▶ **Selected text**:
- - -

In step 174, the next (or first, if this is the first iteration within the overall execution of method 170) mapping that was selected in step 172 is evaluated. Preferably, this step is performed by identifying the “closest” valid sequence of contexts for such mapping and calculating a measure of the distance between that “closest” sequence and the initial context sequence, i.e., the one that is directly generated by the mapping.

In the preferred embodiments, the “closest” valid sequence of contexts for a particular mapping is determined to be

${\overline{c}}^{*} = arg \min_{\overline{c} = c_{ + 1}, c_{2}, \dots, c_{n - r} \in ℒ_{k}} \sum_{i =  + 1}^{n - r} 1 (f (B (i)) \neq c_{i})$

where 1(·) is the indicator function, i.e., is equal to 1 if its argument is true and 0 otherwise. In other words, the identified closest valid sequence of contexts is the one that differs the least from f(B(l+1)), f((B(l+2)), . . . , f((B(n−r)). The search for the minimum can be accomplished by a standard dynamic programming algorithm that is similar to the Viterbi algorithm (e.g., G. D. Forney, “The Viterbi Algorithm” Proceedings of the IEEE 61(3):268-278, March 1973). The time complexity of such an algorithm is O(2^kn). It is noted that the present embodiment uses a particular cost function in which each difference in the context sequences is assigned an equal weight. In alternate embodiments, any other cost function instead could be used, e.g., counting the minimum number of bits that would need to be changed to result in a valid sequence.

In step 175, a determination is made as to whether all the mappings identified in step 172 have been evaluated. If not, processing returns to step 174 to evaluate the next one. If so, processing proceeds to step 177.

In step 177, the best mapping is identified. Preferably, if more than one mapping was identified in step 172, then the one resulting in the lowest cost to convert its initial context sequence into a valid context sequence (e.g., using the same cost function used in step 174) is selected.

Finally, in step 179 the valid sequence of contexts selected in step 174 for the mapping identified in step 177 is used to generate the source file estimate 135. This step can be accomplished in a straightforward manner, e.g., with the first context defining the first k bits of the source file estimate 135 and the last bit of each subsequent context defining the next bit of the source file estimate 135.

The foregoing approach explicitly determines a source file estimate 135 and then uses that source file estimate 135 as a reference for compressing a number of other files. Other processes in accordance with certain concepts of the present invention provide for compression without the need to explicitly determine a source file estimate.

One such process 230 is illustrated in FIG. 8. Each of the steps of method 230 preferably is performed in a predetermined manner, so that the entire process 230 can be performed by a computer processor executing machine-readable process steps, or in any of the other ways described herein.

Initially, in step 231 a collection of files is obtained. This step is similar to step 101, described above in connection with FIG. 4, and the same considerations apply here. As in that technique, the obtained files preferably contain a common set of data elements.

- - -

▶ **Exercises to complete**:
A: In the patent excerpt on file compression, why can the whole of process 230 be carried out by a computer processor executing machine-readable process steps?
B: Answer these questions from the patent excerpt on file compression:
(i) What is the time complexity of the dynamic programming algorithm used to find the closest valid sequence of contexts?
(ii) In step 175, what happens if not all of the mappings identified in step 172 have been evaluated?
(iii) In step 179, what defines the first k bits of the source file estimate 135?
C: Extend the patent excerpt on file compression with a few sentences that follow on from its final sentence.

- - -

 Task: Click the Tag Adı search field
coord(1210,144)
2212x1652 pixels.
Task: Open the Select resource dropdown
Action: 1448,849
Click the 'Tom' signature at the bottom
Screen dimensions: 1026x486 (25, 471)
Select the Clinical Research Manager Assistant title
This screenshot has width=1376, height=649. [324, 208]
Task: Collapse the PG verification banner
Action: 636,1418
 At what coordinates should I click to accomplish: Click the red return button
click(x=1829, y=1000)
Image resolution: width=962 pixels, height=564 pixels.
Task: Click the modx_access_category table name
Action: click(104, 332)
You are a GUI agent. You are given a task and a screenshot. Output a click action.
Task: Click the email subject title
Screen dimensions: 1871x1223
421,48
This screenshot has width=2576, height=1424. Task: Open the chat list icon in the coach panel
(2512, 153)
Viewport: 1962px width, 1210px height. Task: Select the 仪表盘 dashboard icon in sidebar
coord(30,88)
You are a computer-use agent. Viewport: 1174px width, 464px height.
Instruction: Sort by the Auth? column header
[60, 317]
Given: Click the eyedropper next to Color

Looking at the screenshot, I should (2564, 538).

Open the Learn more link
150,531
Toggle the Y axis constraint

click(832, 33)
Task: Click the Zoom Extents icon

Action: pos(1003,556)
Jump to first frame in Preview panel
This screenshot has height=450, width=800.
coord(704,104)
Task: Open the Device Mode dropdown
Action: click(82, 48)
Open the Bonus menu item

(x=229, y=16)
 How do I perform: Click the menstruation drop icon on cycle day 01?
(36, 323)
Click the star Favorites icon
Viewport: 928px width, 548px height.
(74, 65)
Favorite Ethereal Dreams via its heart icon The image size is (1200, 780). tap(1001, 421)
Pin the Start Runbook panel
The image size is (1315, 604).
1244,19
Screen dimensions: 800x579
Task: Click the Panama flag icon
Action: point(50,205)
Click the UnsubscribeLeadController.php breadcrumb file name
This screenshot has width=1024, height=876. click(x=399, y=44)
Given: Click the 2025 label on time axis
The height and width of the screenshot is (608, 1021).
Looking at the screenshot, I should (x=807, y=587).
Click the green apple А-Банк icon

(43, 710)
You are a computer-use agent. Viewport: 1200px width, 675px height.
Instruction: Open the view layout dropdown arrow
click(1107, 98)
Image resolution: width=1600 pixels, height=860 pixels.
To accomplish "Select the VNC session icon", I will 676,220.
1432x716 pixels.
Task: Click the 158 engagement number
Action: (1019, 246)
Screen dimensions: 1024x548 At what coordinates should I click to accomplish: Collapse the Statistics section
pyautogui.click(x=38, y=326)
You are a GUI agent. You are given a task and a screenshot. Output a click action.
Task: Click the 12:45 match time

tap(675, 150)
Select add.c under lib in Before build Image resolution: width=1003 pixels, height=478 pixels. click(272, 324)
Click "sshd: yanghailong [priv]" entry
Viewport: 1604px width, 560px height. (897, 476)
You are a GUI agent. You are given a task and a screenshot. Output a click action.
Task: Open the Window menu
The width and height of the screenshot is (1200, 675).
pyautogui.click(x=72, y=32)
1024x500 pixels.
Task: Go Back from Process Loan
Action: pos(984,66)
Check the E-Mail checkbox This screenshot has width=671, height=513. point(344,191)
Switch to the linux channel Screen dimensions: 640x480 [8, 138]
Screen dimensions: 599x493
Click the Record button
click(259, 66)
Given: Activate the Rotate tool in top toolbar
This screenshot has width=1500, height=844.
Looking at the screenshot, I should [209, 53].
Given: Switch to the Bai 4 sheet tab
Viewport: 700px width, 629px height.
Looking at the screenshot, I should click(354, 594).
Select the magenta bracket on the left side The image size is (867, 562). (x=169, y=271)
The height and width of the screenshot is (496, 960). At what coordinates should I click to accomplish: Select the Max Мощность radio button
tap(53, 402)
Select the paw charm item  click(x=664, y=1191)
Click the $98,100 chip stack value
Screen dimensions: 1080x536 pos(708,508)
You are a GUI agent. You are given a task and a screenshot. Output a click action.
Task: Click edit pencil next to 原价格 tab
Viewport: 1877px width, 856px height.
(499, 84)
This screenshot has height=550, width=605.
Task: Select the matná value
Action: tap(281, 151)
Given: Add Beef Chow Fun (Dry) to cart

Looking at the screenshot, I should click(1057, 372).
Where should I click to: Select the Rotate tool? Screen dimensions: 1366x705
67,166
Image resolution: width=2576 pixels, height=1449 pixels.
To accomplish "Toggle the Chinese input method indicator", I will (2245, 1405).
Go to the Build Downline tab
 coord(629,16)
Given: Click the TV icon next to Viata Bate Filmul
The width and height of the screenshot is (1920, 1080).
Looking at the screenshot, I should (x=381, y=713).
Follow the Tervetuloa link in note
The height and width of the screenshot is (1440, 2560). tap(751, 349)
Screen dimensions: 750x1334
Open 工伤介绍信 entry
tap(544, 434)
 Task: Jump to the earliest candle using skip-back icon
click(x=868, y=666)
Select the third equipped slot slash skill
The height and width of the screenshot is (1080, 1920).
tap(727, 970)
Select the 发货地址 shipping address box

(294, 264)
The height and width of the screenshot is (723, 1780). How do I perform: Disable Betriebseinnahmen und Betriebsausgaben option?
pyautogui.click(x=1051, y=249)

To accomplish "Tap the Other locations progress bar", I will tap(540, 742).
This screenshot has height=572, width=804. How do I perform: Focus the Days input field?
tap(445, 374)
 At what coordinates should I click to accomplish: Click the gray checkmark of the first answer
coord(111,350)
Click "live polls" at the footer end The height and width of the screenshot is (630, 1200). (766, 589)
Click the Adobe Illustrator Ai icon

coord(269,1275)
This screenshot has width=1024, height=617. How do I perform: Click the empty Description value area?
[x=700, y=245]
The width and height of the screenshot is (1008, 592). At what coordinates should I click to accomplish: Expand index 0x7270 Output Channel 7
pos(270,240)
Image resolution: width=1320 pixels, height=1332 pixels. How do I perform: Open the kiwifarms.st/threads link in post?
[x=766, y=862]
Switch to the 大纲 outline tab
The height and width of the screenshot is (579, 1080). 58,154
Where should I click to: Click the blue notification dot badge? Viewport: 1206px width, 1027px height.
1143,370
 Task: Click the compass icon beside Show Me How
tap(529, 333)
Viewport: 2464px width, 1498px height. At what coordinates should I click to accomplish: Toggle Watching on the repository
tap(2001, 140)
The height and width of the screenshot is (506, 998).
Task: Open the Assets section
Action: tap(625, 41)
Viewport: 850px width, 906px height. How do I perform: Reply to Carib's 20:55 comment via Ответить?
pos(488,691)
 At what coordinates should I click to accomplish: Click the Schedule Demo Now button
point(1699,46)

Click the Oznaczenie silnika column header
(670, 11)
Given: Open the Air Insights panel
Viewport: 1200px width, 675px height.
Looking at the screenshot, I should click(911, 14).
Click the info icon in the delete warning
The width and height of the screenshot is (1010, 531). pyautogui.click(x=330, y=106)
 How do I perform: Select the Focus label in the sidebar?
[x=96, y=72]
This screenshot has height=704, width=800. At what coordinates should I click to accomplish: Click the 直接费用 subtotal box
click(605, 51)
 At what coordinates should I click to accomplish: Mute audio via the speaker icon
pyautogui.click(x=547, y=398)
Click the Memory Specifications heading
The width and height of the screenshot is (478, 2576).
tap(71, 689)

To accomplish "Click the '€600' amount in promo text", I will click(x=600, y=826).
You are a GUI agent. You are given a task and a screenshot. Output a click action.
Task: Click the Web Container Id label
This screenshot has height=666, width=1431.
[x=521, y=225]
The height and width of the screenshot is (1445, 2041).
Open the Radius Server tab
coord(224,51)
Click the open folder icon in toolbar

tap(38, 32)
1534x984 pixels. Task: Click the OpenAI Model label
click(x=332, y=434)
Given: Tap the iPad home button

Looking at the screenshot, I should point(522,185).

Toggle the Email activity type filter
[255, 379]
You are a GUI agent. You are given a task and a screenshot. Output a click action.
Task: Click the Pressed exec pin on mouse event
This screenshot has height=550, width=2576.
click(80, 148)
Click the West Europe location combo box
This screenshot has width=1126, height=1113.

- - -

▶ **Results for each task**:
A: Each step of method 230 is preferably performed in a predetermined manner. This is what allows the entire process to be carried out by a processor executing machine-readable steps, or in any of the other ways the text describes.

B:
(i) O(2^kn).
(ii) Processing returns to step 174 to evaluate the next mapping.
(iii) The first context.

C:
In step 232, those data elements are partitioned into different bins. This step is similar to step 171, described above in connection with FIG. 6, and the same set of considerations generally apply here. However, in step 171 the data elements preferably are partitioned into 2^kbins whereas in this step 232 there is no preference that the number of resulting bins be a power of 2.

In step 234, the data values in one or more files are partitioned based on (preferably, exclusively based on) the local data values themselves. In one example, a particular file is partitioned into several streams based on the context of the bits, e.g., the previous k bits in the file. More specifically, with respect to this example, assume that k=3. Then, all the bits in the file that are preceded by 000 form a stream, all the bits preceded by 001 form another stream, and so on.

In alternate embodiments, other local criteria are used (either instead or in addition), such as the particular data values that are themselves being assigned to the different streams, particularly where the data elements can have a wider range of values. In such a case, for example, data values falling within certain ranges are steered toward certain streams.

In any event, the result is illustrated in FIG. 9. Here, the sequence of data values 260 for the entire file (e.g., including data values 261 and 262) have been evaluated and separated into streams, referred to as “primary streams” in the present embodiment. For example, primary stream 270 has been generated by taking certain data values (e.g., data values 271 and 272) from the original sequence of data values 260 according to the specified criterion for this primary stream 270 (e.g., any of the criteria described above). Again, each value in the original sequence 260 preferably is steered to one of the pre-defined streams based on the partitioning criterion.

In step 235, each of the primary streams is further partitioned into sub-streams based on the bin partitions identified in step 232. For example, all the data values within a primary stream whose corresponding data elements belong to the same bin are grouped together within a sub-stream. Thus, referring again to FIG. 9, certain values are extracted from the stream 262 (e.g., based solely on the data elements to which they pertain) in order to create a sub-stream 264. More specifically, keeping with the same example described above, data values 281 and 282 are extracted from primary stream 270 to create sub-stream 280 simply because they correspond to the 6^thand 39^thbit positions in the original data file 266 and because such bit positions had been assigned to these same bin in step 232.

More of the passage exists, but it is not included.